Shahrokhi v. Eighth Judicial District Court of State, 110619 NVCA, 79336-COA
|Opinion Judge:||GIBBONS C.J.|
|Party Name:||ALI SHAHROKHI, Petitioner, v. THE EIGHTH JUDICIAL DISTRICT COURT OF THE STATE OF NEVADA, IN AND FOR THE COUNTY OF CLARK; AND THE HONORABLE MATHEW HARTER, DISTRICT JUDGE, Respondents, and KIZZY BURROW, Real Party in Interest.|
|Judge Panel:||Bulla J. TAO, J., dissenting: Hon.
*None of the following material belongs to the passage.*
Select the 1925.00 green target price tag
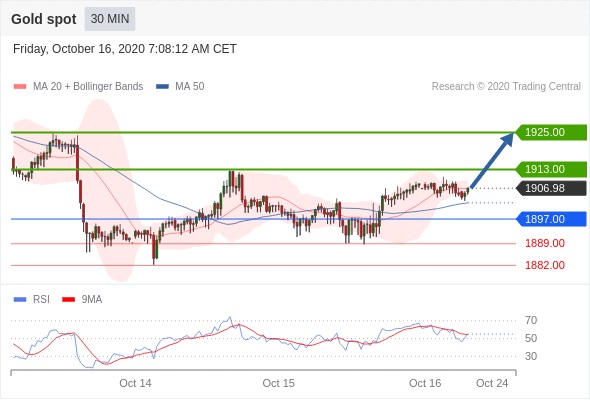The height and width of the screenshot is (400, 590). point(551,132)
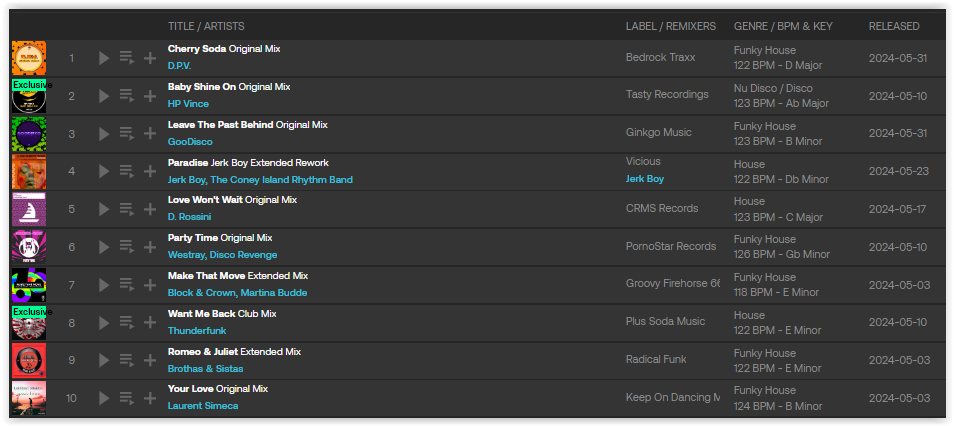The image size is (954, 426).
Task: Click plus icon for Romeo & Juliet
Action: point(150,360)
Mathew Harter, District Judge|
|Case Date:||November 06, 2019|
|Court:||Court of Appeals of Nevada|
ORDER GRANTING PETITION FOR WRIT OF MANDAMUS IN PART AND DENYING PETITION IN PART
This original, emergency petition for a writ of mandamus challenges July 16 and August 6, 2019, district court orders in a child custody matter that, respectively, impose a no-contact restriction on petitioner Ali Shahrokhi and grant real party in interest Kizzy Burrow temporary sole legal and physical custody of the parties' minor child, allowing her to temporarily relocate with the child out of state. On August 14, 2019, we entered a partial stay of the district court's no-contact order to allow limited contact between Ali and the child, as the district court had not connected the no-contact restriction with any specific safety concern involving the child or with the child's best interest and apparently had entered the order without considering whether any lesser measures would sufficiently protect the parties. We also directed Kizzy to file an answer to the petition. Having considered the petition, Kizzy's timely filed answer, and Ali's reply thereto, we grant the petition in part and deny it in part.
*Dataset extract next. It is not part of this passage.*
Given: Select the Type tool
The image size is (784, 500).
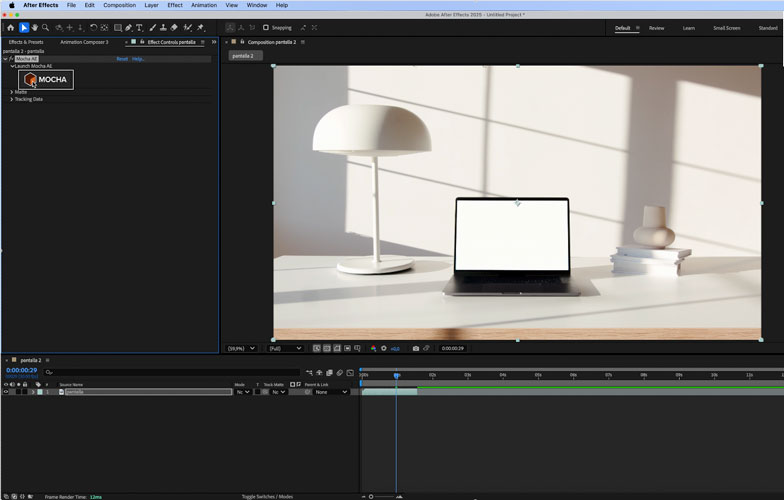Looking at the screenshot, I should [x=139, y=28].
Facts and procedural history
Ali and Kizzy never married and have one child together. They filed competing complaints for child custody in December 2018. In January 2019, in the context of a separate temporary protection proceeding, the parties stipulated to share custody of the child pending a final determination in the custody action. In March, the court ordered the parties to use Our Family Wizard (OFW) to communicate and altered the parties' shared custodial agreement so that each party could have weekend time with the child. Thereafter, Kizzy filed a motion for primary physical custody and to relocate to Oregon with the child, which motion Ali opposed. Although the original hearing on that motion was vacated, on June 28, 2019, the district court entered minutes addressing multiple motions that Ali had filed and stating that "ANY and ALL Motions filed until July 4, 2019 shall be scheduled on July 11, 2019 to be consolidated with the already pending hearings."
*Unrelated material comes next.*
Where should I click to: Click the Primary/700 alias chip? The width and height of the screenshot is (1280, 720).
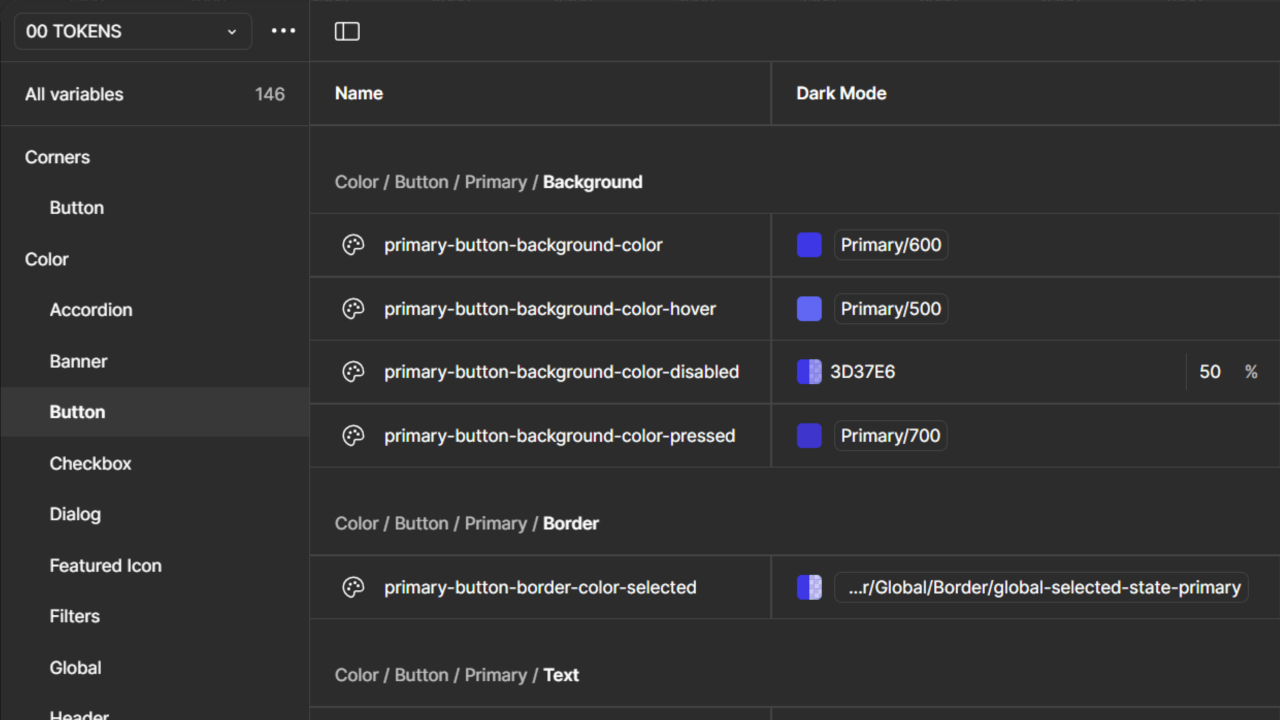coord(890,436)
At the July 11 hearing, the district court brought up concerns arising from its review of Ali's OFW communications. The court noted that, in the communications, at least one of which had been filed just the day before, Ali demeaned Kizzy's boyfriend, indicated that he would have the boyfriend arrested, and stated that he knew Kizzy's address. No other evidence was admitted. Two orders resulted from the hearing: (1) a July 16 order restricting all communications between Ali and both Kizzy and the child, and (2) an August 6 order, in which the court made domestic violence findings based on the OFW communications, determined that it would be in the child's best interest to temporarily relocate to Oregon, granted Kizzy temporary sole legal and physical custody, and ordered AU to obtain a psychological evaluation addressing whether it was in the child's best interest to have contact with Ali. The order is not appealable, and Ali thus seeks writ relief. See NRS 34.170.
A writ of mandamus will issue to compel the district court to comply with a legal duty or to control a manifest abuse of discretion. NRS 34.160; Round Hill Gen. Improvement Dist. v. Newman, 97 Nev. 601, 603-04, 637 P.2d 534, 536 (1981). Although we often will not entertain writ petitions challenging temporary orders, as those orders frequently involve on-going matters and are subject to periodic district court review, we may do so when compelling circumstances so require. See Aug. H. v. State, 105 Nev. 441, 443, 777 P.2d 901, 902 (1989) (recognizing that even temporary custody orders can "have far reaching consequences for both the parents and the children"); In re Vernor, 94 S.W.3d 201, 209-10 (Tex. App. 2002) ("[M]andamus is an appropriate remedy when a court abuses its discretion involving temporary orders in a suit affecting the parent-child relationship."). This is such a case.